_Reading passage:_
After a safe level of H2 was indicated by the VESDA system, the area work supervisor (AWS) and a research technician entered the lab and used a four-gas monitor to confirm hydrogen had stopped flowing and verify levels within the lab had reached a safe level. Once the researchers were able to enter the lab after the event, the abandoned gas line (a combination of 1⁄4” stainless tubing and flex tubing), previously in use to connect a stationary piece of equipment, was disconnected from the H2 connection on the manifold and the H2 line was capped at the gas manifold. Work on the Crossover Flow cart was paused until a safe path forward could be determined.

Lessons Learned

The lessons learned below are aligned with one of NREL’s eight safety principles:
Hazards are identified and evaluated for every task, every time. This incident highlighted an opportunity to improve the visual and engineering controls related to the house gas system.

The lessons learned are as follows:

1) The gas line was connected to the wrong supply without verification of connection. This was an error that would have been detectable and correctable if a check of the completed, or partially completed, work was performed.

_Goals:_
A: Answer these questions about the hydrogen incident passage, one answer per line:
(i) What instrument did the area work supervisor and the research technician use after entering the lab?
(ii) What was the abandoned gas line made of?
(iii) How many safety principles does NREL have, according to the passage?
B: Extract the part of the hydrogen incident passage from "The lessons learned below" to "work was performed.", copying it word for word.

_Supplied information:_

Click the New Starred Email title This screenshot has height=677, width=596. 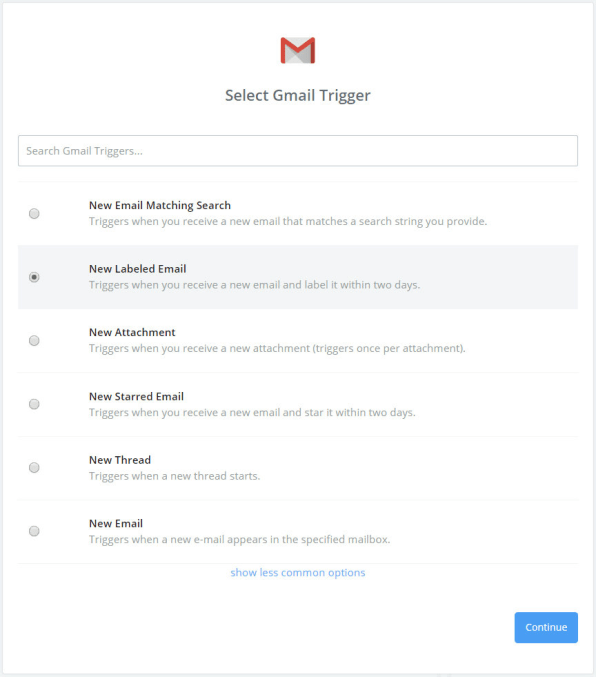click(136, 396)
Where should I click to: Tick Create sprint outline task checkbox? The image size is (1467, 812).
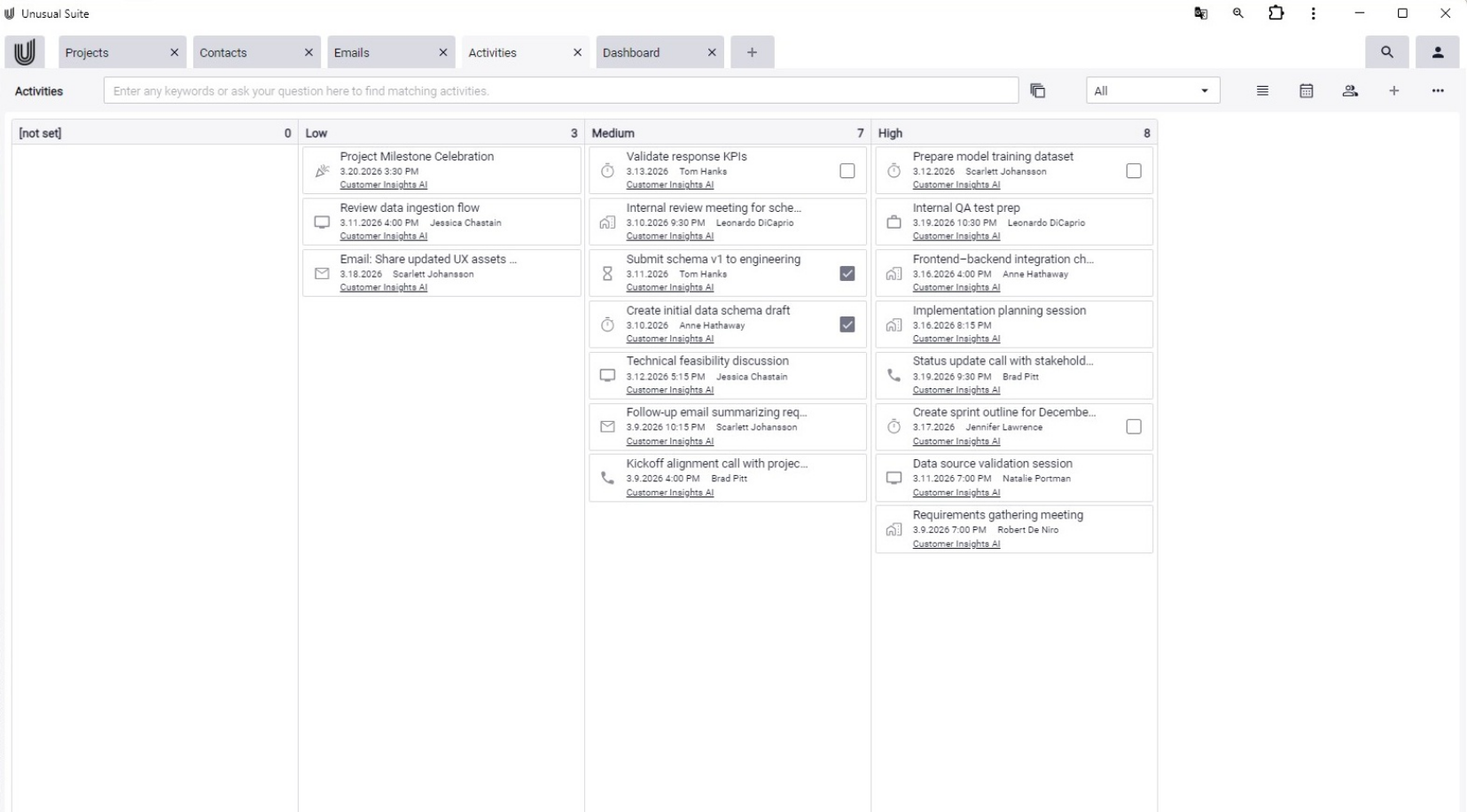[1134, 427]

_Solutions:_
A:
(i) A four-gas monitor.
(ii) A combination of 1⁄4” stainless tubing and flex tubing.
(iii) Eight.

B:
The lessons learned below are aligned with one of NREL’s eight safety principles:
Hazards are identified and evaluated for every task, every time. This incident highlighted an opportunity to improve the visual and engineering controls related to the house gas system.

The lessons learned are as follows:

1) The gas line was connected to the wrong supply without verification of connection. This was an error that would have been detectable and correctable if a check of the completed, or partially completed, work was performed.